┌─ THE RECORDS

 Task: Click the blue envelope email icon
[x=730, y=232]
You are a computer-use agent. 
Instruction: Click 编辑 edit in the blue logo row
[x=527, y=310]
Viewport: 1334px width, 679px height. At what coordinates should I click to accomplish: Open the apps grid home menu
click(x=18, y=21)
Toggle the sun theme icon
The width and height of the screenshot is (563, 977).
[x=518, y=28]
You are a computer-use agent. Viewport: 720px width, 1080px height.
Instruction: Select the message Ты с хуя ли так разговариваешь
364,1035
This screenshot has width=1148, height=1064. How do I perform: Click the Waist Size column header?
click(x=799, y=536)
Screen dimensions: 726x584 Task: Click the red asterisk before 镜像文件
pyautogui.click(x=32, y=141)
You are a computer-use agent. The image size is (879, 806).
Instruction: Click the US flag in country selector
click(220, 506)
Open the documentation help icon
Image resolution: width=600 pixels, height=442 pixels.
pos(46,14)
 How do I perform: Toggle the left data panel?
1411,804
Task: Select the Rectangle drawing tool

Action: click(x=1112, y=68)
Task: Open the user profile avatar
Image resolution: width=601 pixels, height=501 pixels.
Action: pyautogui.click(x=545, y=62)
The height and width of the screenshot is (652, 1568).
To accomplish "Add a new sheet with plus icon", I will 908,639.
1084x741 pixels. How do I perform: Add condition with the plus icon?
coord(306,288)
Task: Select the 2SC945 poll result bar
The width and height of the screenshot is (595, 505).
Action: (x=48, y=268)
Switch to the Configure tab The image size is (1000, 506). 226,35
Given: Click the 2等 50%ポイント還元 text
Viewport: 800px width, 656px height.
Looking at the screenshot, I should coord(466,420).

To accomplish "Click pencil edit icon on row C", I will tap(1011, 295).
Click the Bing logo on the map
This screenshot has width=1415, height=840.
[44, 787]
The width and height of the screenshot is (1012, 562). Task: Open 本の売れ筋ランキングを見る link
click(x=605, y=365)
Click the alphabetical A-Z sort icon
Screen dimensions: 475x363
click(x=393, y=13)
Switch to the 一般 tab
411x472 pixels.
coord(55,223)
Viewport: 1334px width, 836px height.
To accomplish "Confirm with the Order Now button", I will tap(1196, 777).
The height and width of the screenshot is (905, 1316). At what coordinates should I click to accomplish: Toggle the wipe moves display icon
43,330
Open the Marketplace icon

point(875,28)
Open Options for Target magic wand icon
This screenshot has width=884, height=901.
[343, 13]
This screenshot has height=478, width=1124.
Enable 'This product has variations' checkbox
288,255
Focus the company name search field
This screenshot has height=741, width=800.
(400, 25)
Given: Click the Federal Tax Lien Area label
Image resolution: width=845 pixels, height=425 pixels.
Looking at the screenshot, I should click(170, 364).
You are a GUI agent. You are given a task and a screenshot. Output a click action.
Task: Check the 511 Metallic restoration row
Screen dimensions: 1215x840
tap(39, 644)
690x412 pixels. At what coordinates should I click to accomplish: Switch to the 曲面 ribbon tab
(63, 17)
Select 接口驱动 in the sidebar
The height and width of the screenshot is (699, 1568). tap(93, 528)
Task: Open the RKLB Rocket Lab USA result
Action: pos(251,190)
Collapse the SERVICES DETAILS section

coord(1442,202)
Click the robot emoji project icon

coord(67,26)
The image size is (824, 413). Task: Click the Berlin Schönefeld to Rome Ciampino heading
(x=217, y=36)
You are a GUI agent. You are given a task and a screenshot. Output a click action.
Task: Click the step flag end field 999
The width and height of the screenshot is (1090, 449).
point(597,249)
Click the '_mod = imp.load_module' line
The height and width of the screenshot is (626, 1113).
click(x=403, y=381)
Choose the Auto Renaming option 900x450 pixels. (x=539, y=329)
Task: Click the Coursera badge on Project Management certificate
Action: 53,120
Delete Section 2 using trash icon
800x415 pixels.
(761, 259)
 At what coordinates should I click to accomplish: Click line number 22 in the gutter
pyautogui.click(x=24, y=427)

└─

WRITTEN EXERCISE> Rewrite the listing above, swapping "plus icon" for "add icon" wherever it appears and leaving everything else unchanged.

SOLUTION FOR THIS PROBLEM>
 Task: Click the blue envelope email icon
[x=730, y=232]
You are a computer-use agent. 
Instruction: Click 编辑 edit in the blue logo row
[x=527, y=310]
Viewport: 1334px width, 679px height. At what coordinates should I click to accomplish: Open the apps grid home menu
click(x=18, y=21)
Toggle the sun theme icon
The width and height of the screenshot is (563, 977).
[x=518, y=28]
You are a computer-use agent. Viewport: 720px width, 1080px height.
Instruction: Select the message Ты с хуя ли так разговариваешь
364,1035
This screenshot has width=1148, height=1064. How do I perform: Click the Waist Size column header?
click(x=799, y=536)
Screen dimensions: 726x584 Task: Click the red asterisk before 镜像文件
pyautogui.click(x=32, y=141)
You are a computer-use agent. The image size is (879, 806).
Instruction: Click the US flag in country selector
click(220, 506)
Open the documentation help icon
Image resolution: width=600 pixels, height=442 pixels.
pos(46,14)
 How do I perform: Toggle the left data panel?
1411,804
Task: Select the Rectangle drawing tool

Action: click(x=1112, y=68)
Task: Open the user profile avatar
Image resolution: width=601 pixels, height=501 pixels.
Action: pyautogui.click(x=545, y=62)
The height and width of the screenshot is (652, 1568).
To accomplish "Add a new sheet with add icon", I will 908,639.
1084x741 pixels. How do I perform: Add condition with the add icon?
coord(306,288)
Task: Select the 2SC945 poll result bar
The width and height of the screenshot is (595, 505).
Action: (x=48, y=268)
Switch to the Configure tab The image size is (1000, 506). 226,35
Given: Click the 2等 50%ポイント還元 text
Viewport: 800px width, 656px height.
Looking at the screenshot, I should coord(466,420).

To accomplish "Click pencil edit icon on row C", I will tap(1011, 295).
Click the Bing logo on the map
This screenshot has width=1415, height=840.
[44, 787]
The width and height of the screenshot is (1012, 562). Task: Open 本の売れ筋ランキングを見る link
click(x=605, y=365)
Click the alphabetical A-Z sort icon
Screen dimensions: 475x363
click(x=393, y=13)
Switch to the 一般 tab
411x472 pixels.
coord(55,223)
Viewport: 1334px width, 836px height.
To accomplish "Confirm with the Order Now button", I will tap(1196, 777).
The height and width of the screenshot is (905, 1316). At what coordinates should I click to accomplish: Toggle the wipe moves display icon
43,330
Open the Marketplace icon

point(875,28)
Open Options for Target magic wand icon
This screenshot has width=884, height=901.
[343, 13]
This screenshot has height=478, width=1124.
Enable 'This product has variations' checkbox
288,255
Focus the company name search field
This screenshot has height=741, width=800.
(400, 25)
Given: Click the Federal Tax Lien Area label
Image resolution: width=845 pixels, height=425 pixels.
Looking at the screenshot, I should click(170, 364).
You are a GUI agent. You are given a task and a screenshot. Output a click action.
Task: Check the 511 Metallic restoration row
Screen dimensions: 1215x840
tap(39, 644)
690x412 pixels. At what coordinates should I click to accomplish: Switch to the 曲面 ribbon tab
(63, 17)
Select 接口驱动 in the sidebar
The height and width of the screenshot is (699, 1568). tap(93, 528)
Task: Open the RKLB Rocket Lab USA result
Action: pos(251,190)
Collapse the SERVICES DETAILS section

coord(1442,202)
Click the robot emoji project icon

coord(67,26)
The image size is (824, 413). Task: Click the Berlin Schönefeld to Rome Ciampino heading
(x=217, y=36)
You are a GUI agent. You are given a task and a screenshot. Output a click action.
Task: Click the step flag end field 999
The width and height of the screenshot is (1090, 449).
point(597,249)
Click the '_mod = imp.load_module' line
The height and width of the screenshot is (626, 1113).
click(x=403, y=381)
Choose the Auto Renaming option 900x450 pixels. (x=539, y=329)
Task: Click the Coursera badge on Project Management certificate
Action: 53,120
Delete Section 2 using trash icon
800x415 pixels.
(761, 259)
 At what coordinates should I click to accomplish: Click line number 22 in the gutter
pyautogui.click(x=24, y=427)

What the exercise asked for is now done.